Peeking through the window: Fingerprinting Browser Extensions through Page-Visible Execution Traces and Interactions

Extension Dataset used for Evaluation:

As discussed in Section 5 of the paper, we ran our fingerprinting tests on three different extension dataset. We make these extensions publicly available here - https://swag.cispa.saarland/extensions/dataset.tar.

The dataset.tar contains three sub-files - carnus.tar.gz, raider.tar.gz and firefox.tar.gz, corresponding to each of the three datasets. Please refer to Table 1 in the paper for more details on the dataset.

The list of extensions that our tool, Raider, reported to be fingerprintable for different extension datasets in our study are available in the fingerprintable_extensions directory.

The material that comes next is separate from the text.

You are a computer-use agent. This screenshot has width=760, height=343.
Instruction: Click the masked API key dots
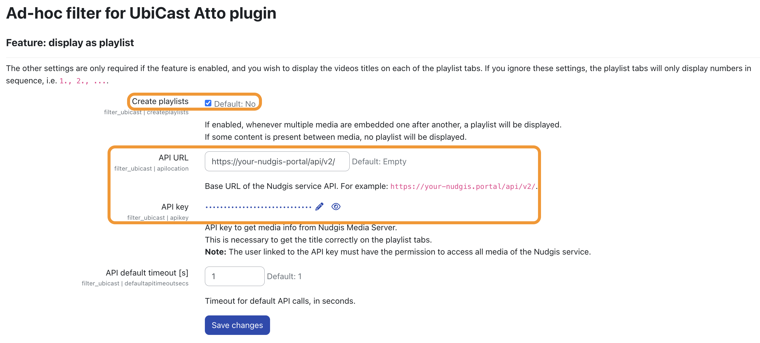[258, 207]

Note: The dataset.tar is a large file (143G) and may take some time to download. Further, unzipping the file and the three sub-file will require ~250 GB of disk space.

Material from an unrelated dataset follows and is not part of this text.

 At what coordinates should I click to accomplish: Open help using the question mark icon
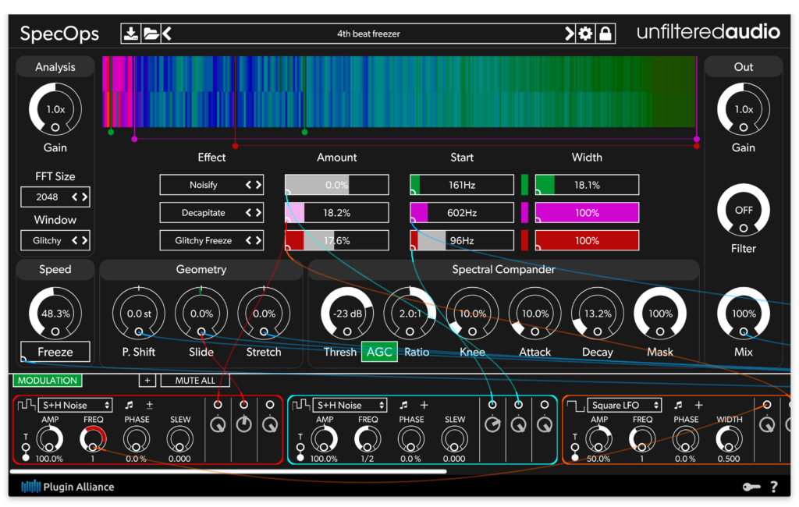[x=773, y=486]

Test Pages used for Evaluation:

The test pages that we used for evaluation are available in the pages/honey directory. We also provide the test page used by Karami et al. [24], (i.e., carnus.html) for comparitive purposes.


Data-collection Framework:

The data collection framework is available in the src directory.


Demo: Script-injection order:

We provide with the example set of extensions in MV2 and MV3 and a test page to test with the script-injection order of extensions with different configuration and at different injection point in the tests directory. This is important for our study as in most cases, the attacker web page wil be able to capture the execution traces of the extenion-injected script.


Relevant Global JavaScript APIs & Properties:

The hooks.json file contains the list of Global JavaScript APIs and properties we instrumented for this study to capture any extension-induced traces at runtime.